Türkiye'nin en iyi haber sitesi
NİHAT HATİPOĞLU

Din emanettir, emanete sahip çıkmak gerekir

Kıyametin en önemli işaretlerinden biri, emanetin önemsenmemesi, yani zayi edilmesidir. Hz. Peygamber şöyle buyuruyor: "Emanet yerine konulmayınca kıyameti bekleyin." Emanetin kaybolması maalesef her alanda görülen bir hâldir. Şimdi bize emanet edilenlerin bir kısmını hatırlayalım:

Kur'an emanettir
Biz inananlar için Kur'an-ı Kerim en büyük emanettir. Ona bağlanmamız ve onun mesajlarını doğru algılamamız lazım. Bunu yapmıyorsak emaneti kaybettik demektir.

Peygamber emanettir
Hz. Peygamber (SAV) bize bir emanettir. O'nu doğru anlamıyor ve O'nun yolunu takip etmiyorsak emaneti yitirdik demektir. O'nu yol emini ve rehberi edinmeliyiz.

===============

Görev yönergesi → Emanet konulu yazıda "Din emanettir, emanete" ifadesinden "emaneti kaybettik demektir." ifadesine kadar olan kısmı harfi harfine alıntılayın. Bundan sonraki satırlar metinden bağımsız, ayrı bir malzemedir.

Kayıtlı veriler →
===============

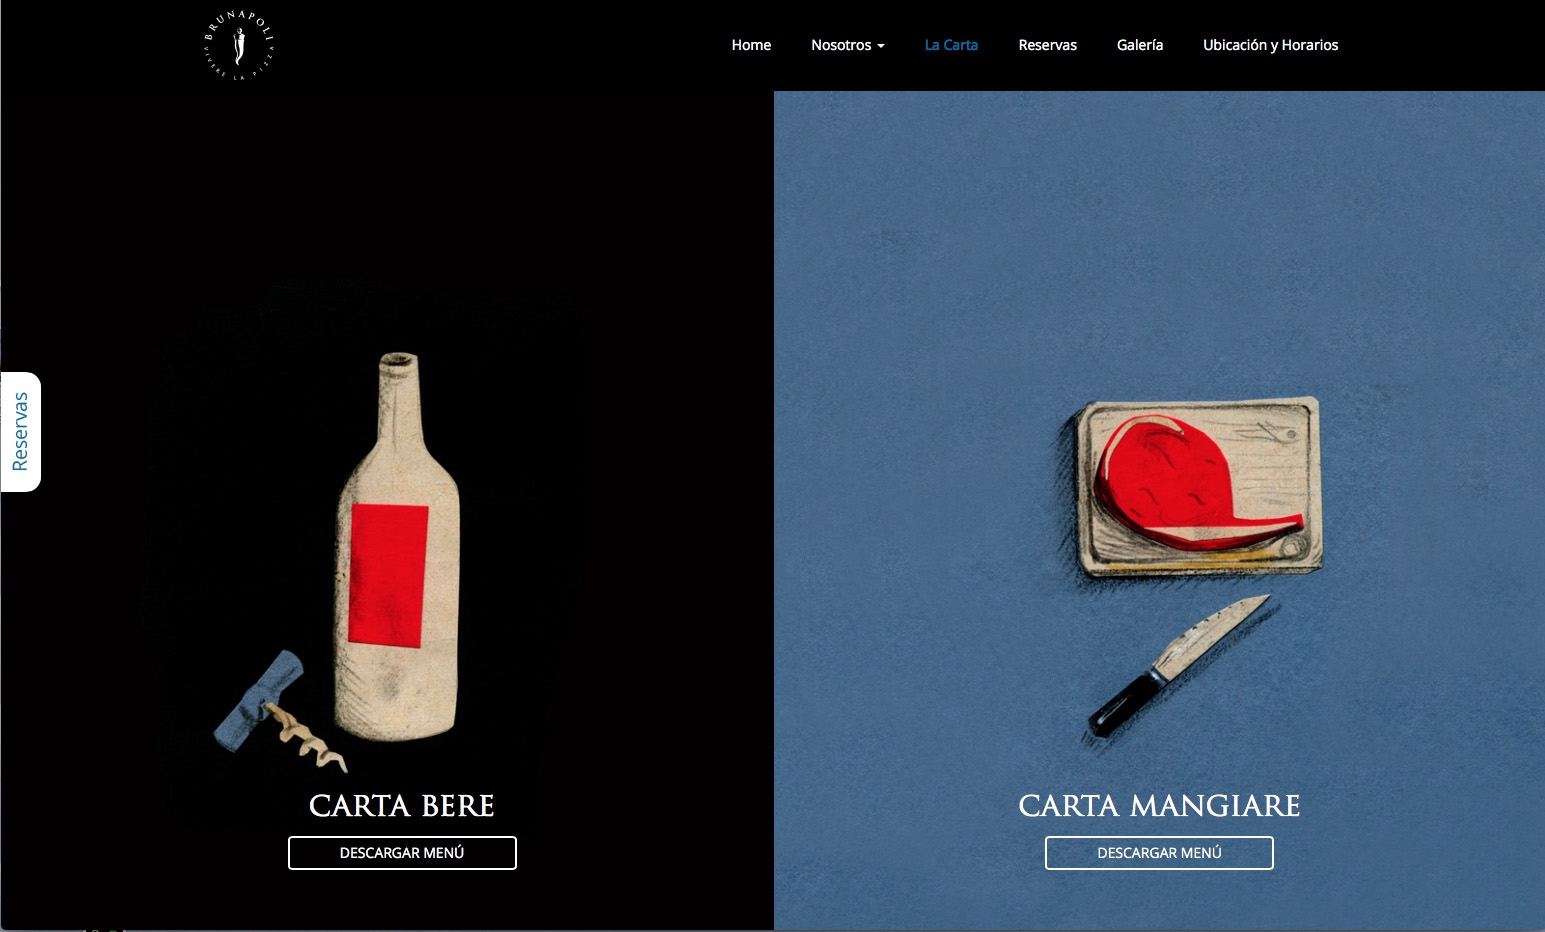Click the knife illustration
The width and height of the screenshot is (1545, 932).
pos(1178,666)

===============

Yanıt →
Din emanettir, emanete sahip çıkmak gerekir

Kıyametin en önemli işaretlerinden biri, emanetin önemsenmemesi, yani zayi edilmesidir. Hz. Peygamber şöyle buyuruyor: "Emanet yerine konulmayınca kıyameti bekleyin." Emanetin kaybolması maalesef her alanda görülen bir hâldir. Şimdi bize emanet edilenlerin bir kısmını hatırlayalım:

Kur'an emanettir
Biz inananlar için Kur'an-ı Kerim en büyük emanettir. Ona bağlanmamız ve onun mesajlarını doğru algılamamız lazım. Bunu yapmıyorsak emaneti kaybettik demektir.